- [Your objective]
Please answer from the text on HIV drugs in African patients: what results when ARV concentrations in the blood are too high?

═══ Text provided ═══

There is essentially no data on the pharmacology of anti-retroviral drugs in African patients who are genomically, environmentally and behaviourally different to their western counterparts for whom the drugs have been developed.

HIV drugs were developed for American and European patients who live in different environments, have different diets and customs, and different drug processing genes, explains Merry, who is one year into a three-year leave of absence from St James's to work in Uganda.

The team hopes its research will help optimise and tailor HIV therapy to local populations and healthcare settings. Funding for the research programme has come from many sources including the Irish Government, the Irish Health and Research Board and the European Union.

The reality is that we know very little about how to treat HIV/Aids, according to Merry. "All we know is research done in the western world done primarily on men. We know very little about how to treat children or women, how to treat HIV and malaria at the same time and we don't know whether it is safe to use HIV drugs with TB drugs."

It is important to establish if the dose of HIV medicines being used in African patients is the most appropriate, Merry says.

If concentrations of ARVs in the blood are too low, this can result in the development of resistance of the HIV virus to those drugs and this makes them ineffective.

Concentrations of ARVs in the blood that are too high result in unwanted side effects.

═══ Dataset excerpts ═══

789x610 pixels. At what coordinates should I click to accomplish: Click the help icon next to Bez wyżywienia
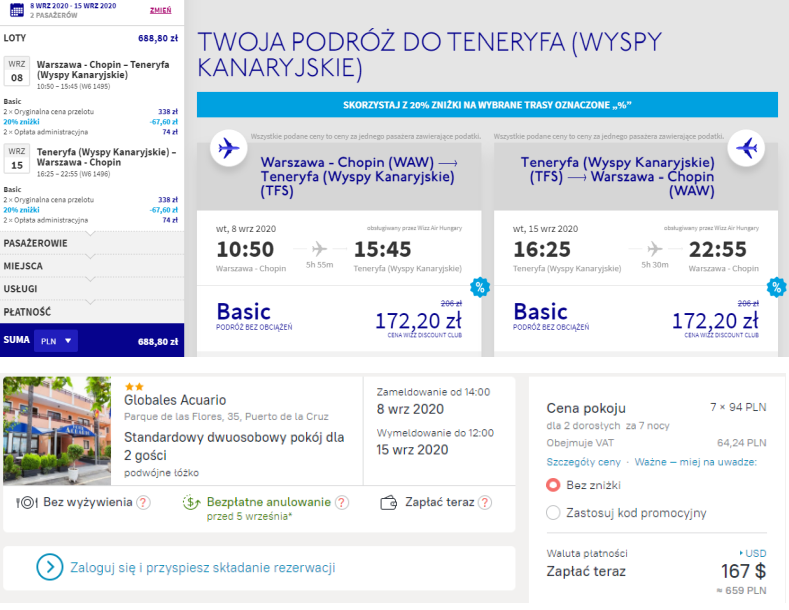pos(144,502)
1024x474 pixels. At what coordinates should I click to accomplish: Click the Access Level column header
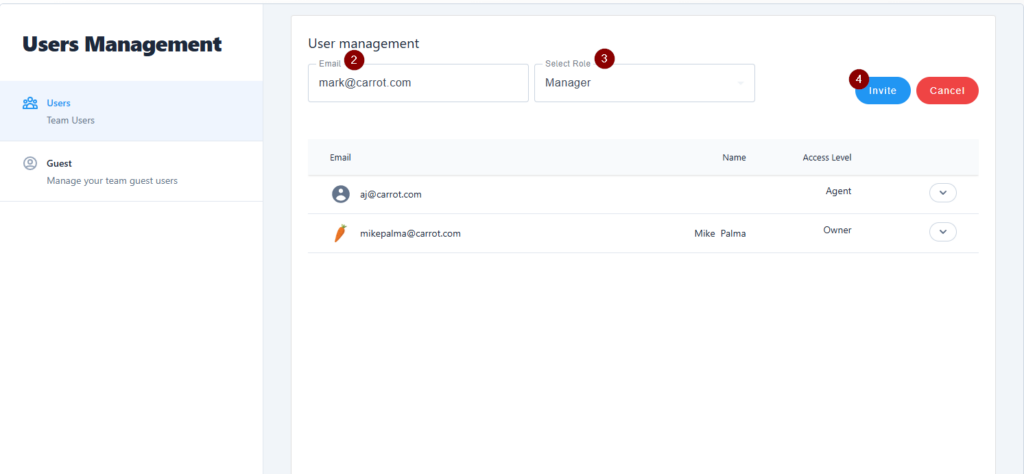click(826, 158)
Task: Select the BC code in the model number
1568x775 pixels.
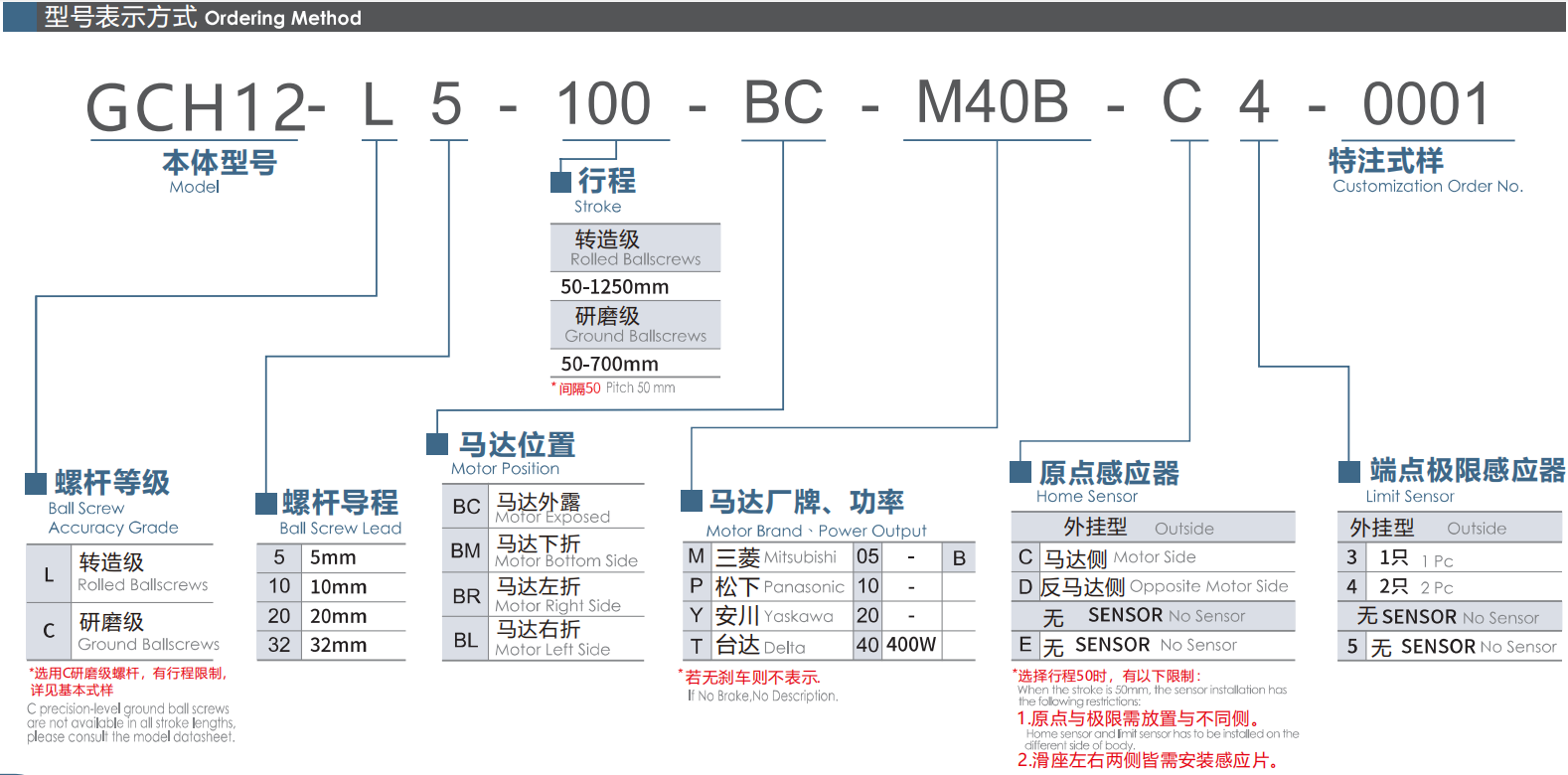Action: point(784,103)
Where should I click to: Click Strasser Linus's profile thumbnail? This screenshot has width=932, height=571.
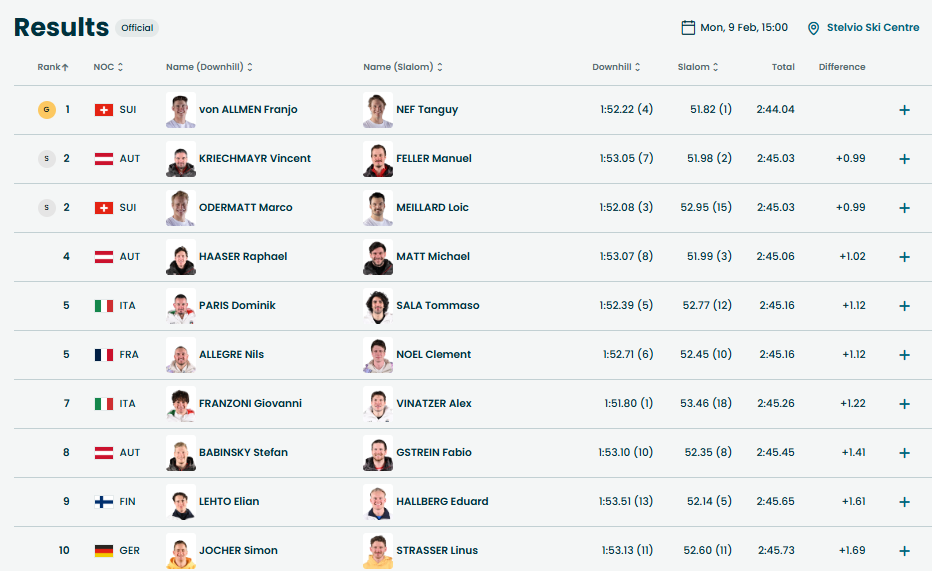tap(378, 551)
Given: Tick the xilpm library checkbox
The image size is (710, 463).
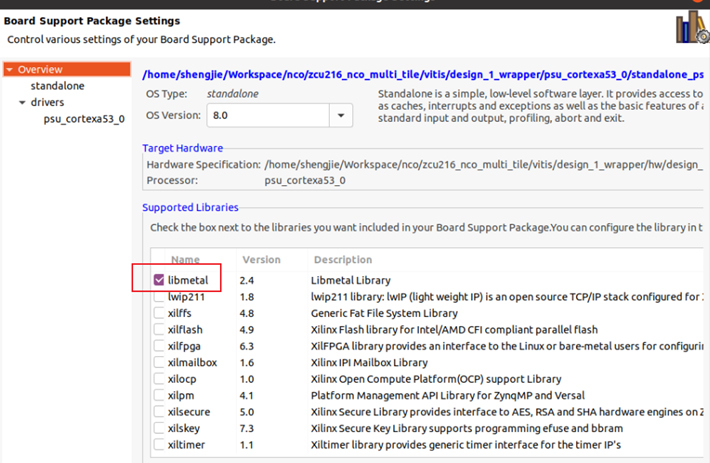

═══

- [Your solution]
Concentrations that are too high result in unwanted side effects.